──────── RECORDS ────────

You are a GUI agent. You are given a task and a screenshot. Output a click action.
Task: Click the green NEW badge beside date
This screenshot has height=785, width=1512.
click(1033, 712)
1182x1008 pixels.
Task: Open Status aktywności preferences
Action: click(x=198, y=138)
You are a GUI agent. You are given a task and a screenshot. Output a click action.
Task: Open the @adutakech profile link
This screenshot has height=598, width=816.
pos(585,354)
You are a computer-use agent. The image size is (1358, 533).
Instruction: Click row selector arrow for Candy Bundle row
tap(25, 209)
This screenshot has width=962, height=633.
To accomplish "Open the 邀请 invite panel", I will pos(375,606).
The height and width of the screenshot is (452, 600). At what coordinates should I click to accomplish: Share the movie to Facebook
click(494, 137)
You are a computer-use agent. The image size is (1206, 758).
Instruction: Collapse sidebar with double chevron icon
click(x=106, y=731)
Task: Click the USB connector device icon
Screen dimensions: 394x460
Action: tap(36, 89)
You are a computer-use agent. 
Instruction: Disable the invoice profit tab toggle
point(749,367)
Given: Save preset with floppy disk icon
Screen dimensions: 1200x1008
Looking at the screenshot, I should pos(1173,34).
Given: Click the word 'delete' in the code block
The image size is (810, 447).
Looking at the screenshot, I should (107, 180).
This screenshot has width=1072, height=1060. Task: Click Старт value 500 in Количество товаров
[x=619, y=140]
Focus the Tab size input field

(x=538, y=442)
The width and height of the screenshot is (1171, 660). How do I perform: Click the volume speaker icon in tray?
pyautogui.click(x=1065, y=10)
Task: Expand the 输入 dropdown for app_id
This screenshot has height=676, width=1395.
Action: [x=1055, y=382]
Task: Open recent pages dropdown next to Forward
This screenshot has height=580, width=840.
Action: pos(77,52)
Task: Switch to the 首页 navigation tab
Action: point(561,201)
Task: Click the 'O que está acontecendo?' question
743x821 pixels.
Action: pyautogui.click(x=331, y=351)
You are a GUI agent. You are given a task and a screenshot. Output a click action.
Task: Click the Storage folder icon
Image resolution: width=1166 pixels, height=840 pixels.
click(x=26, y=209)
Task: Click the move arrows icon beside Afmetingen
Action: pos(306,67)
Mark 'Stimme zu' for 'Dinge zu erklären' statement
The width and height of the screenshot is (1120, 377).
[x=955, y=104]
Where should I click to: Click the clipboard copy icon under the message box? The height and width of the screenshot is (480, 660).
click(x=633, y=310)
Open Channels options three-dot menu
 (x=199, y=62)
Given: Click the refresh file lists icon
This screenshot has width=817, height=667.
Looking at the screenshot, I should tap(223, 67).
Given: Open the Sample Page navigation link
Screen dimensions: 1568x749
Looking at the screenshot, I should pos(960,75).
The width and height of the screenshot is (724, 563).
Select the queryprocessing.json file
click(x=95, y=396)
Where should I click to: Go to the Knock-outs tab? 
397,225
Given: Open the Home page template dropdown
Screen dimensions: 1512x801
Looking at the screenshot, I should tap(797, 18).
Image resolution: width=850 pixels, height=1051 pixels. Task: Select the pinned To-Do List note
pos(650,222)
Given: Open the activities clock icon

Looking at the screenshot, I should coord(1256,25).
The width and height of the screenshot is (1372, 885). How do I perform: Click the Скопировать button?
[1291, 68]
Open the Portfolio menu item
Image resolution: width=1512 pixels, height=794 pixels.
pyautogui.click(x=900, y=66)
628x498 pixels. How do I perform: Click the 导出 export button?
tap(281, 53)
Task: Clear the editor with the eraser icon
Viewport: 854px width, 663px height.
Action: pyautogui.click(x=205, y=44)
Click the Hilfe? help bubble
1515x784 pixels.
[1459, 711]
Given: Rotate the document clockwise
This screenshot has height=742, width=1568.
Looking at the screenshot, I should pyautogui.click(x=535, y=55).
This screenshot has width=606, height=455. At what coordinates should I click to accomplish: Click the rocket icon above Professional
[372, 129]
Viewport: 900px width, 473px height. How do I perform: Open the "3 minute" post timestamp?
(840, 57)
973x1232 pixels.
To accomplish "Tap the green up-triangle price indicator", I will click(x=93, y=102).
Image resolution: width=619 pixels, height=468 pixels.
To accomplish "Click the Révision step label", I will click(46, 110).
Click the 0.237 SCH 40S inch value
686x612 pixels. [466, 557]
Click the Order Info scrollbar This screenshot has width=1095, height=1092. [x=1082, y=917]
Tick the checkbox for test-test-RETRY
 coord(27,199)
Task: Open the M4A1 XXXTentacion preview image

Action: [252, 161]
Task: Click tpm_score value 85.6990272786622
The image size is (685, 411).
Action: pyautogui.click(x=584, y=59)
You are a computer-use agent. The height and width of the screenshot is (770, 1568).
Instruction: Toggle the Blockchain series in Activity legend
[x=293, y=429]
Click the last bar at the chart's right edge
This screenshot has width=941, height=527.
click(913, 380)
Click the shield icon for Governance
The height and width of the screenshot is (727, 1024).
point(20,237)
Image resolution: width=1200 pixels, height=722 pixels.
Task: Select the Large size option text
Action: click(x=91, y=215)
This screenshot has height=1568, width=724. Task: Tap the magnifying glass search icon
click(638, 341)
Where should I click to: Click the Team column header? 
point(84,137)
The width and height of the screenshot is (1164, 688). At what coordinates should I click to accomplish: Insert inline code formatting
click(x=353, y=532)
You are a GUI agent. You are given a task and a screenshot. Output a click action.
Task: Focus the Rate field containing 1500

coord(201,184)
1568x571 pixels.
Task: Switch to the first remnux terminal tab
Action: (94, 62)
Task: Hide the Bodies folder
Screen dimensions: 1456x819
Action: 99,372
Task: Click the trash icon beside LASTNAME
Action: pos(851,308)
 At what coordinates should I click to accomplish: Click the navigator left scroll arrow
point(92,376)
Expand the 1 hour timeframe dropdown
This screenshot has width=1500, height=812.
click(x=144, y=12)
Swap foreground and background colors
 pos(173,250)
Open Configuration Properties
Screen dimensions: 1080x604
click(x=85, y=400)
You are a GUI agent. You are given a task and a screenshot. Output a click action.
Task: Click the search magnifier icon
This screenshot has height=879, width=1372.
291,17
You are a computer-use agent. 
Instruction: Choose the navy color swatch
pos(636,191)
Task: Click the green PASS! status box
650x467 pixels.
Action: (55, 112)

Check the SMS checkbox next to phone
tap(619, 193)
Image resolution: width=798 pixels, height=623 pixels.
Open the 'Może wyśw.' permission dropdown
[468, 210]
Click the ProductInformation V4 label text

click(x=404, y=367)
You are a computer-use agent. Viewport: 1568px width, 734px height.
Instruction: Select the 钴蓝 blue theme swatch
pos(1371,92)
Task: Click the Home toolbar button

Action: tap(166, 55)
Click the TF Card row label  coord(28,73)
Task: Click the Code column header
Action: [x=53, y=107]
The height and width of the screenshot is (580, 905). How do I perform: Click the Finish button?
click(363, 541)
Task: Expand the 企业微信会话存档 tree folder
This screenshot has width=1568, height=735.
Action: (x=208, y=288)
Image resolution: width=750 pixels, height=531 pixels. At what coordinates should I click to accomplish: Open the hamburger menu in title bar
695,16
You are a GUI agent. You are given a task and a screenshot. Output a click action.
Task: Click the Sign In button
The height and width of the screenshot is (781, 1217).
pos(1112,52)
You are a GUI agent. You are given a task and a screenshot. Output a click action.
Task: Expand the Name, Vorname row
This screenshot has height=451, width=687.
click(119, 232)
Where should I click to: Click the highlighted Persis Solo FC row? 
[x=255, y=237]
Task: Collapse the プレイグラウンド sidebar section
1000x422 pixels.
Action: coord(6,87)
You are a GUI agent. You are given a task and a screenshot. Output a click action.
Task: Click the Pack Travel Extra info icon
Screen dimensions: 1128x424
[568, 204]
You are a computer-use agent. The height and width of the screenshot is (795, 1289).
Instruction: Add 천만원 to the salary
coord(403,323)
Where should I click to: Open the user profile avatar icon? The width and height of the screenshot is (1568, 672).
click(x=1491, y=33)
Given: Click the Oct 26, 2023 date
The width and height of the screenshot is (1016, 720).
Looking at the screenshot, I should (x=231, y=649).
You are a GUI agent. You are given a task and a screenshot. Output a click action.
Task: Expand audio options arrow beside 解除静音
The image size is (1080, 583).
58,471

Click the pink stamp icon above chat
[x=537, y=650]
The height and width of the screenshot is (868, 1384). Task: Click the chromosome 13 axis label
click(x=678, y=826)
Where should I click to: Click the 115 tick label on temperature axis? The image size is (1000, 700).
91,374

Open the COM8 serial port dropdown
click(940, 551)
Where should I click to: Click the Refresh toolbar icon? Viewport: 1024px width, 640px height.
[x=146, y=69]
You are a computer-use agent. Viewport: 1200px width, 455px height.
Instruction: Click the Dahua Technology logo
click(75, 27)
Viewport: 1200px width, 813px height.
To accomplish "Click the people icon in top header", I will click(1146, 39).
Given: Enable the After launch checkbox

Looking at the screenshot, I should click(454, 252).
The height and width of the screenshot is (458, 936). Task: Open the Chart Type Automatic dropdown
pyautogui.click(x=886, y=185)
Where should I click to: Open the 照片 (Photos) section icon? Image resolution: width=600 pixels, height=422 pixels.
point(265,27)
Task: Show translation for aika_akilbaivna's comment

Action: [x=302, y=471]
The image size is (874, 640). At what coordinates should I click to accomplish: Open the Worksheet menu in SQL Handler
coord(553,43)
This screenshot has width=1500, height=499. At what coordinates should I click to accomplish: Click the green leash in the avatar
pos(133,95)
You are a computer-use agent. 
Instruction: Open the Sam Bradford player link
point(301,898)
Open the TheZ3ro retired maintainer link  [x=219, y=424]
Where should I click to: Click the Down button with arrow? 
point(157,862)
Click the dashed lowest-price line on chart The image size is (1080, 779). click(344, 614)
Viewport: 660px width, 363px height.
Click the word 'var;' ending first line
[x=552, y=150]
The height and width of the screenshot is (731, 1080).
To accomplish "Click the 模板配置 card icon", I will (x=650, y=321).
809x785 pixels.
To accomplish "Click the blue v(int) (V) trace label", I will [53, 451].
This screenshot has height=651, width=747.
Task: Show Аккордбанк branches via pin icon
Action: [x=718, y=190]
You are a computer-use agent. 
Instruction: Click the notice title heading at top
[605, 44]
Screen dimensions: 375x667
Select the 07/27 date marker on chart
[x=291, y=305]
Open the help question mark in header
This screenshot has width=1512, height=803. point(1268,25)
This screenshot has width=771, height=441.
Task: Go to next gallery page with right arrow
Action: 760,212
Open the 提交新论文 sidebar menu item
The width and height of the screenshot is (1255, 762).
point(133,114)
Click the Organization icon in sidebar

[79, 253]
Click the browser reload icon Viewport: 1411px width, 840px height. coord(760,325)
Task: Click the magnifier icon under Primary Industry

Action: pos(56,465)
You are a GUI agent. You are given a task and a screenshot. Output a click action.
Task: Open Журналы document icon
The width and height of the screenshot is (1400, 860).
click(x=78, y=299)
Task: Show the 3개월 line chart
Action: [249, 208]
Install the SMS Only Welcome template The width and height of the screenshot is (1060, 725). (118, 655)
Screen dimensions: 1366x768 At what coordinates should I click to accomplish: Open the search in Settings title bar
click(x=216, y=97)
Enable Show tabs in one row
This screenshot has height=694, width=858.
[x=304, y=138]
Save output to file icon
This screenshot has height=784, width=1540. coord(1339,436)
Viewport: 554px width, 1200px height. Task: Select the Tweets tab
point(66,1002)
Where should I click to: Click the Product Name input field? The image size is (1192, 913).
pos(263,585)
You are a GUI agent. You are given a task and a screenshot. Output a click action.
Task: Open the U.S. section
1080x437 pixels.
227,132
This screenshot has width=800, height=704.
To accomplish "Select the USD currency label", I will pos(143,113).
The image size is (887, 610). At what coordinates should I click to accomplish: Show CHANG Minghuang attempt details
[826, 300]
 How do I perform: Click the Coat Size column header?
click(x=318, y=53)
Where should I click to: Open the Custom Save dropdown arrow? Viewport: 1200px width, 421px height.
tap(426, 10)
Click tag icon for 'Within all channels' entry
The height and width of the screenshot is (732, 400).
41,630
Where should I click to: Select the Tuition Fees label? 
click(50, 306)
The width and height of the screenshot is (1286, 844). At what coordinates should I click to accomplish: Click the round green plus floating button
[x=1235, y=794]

────────

**STATED TASK**.
Reproduce the listing word for word, everything from the line containing "This screenshot has width=1072, height=1060." down to the line containing "[x=955, y=104]", including both of those lines.

**REPLY TO THE TASK**.
This screenshot has width=1072, height=1060. Task: Click Старт value 500 in Количество товаров
[x=619, y=140]
Focus the Tab size input field

(x=538, y=442)
The width and height of the screenshot is (1171, 660). How do I perform: Click the volume speaker icon in tray?
pyautogui.click(x=1065, y=10)
Task: Expand the 输入 dropdown for app_id
This screenshot has height=676, width=1395.
Action: [x=1055, y=382]
Task: Open recent pages dropdown next to Forward
This screenshot has height=580, width=840.
Action: pos(77,52)
Task: Switch to the 首页 navigation tab
Action: point(561,201)
Task: Click the 'O que está acontecendo?' question
743x821 pixels.
Action: pyautogui.click(x=331, y=351)
You are a GUI agent. You are given a task and a screenshot. Output a click action.
Task: Click the Storage folder icon
Image resolution: width=1166 pixels, height=840 pixels.
click(x=26, y=209)
Task: Click the move arrows icon beside Afmetingen
Action: pos(306,67)
Mark 'Stimme zu' for 'Dinge zu erklären' statement
The width and height of the screenshot is (1120, 377).
[x=955, y=104]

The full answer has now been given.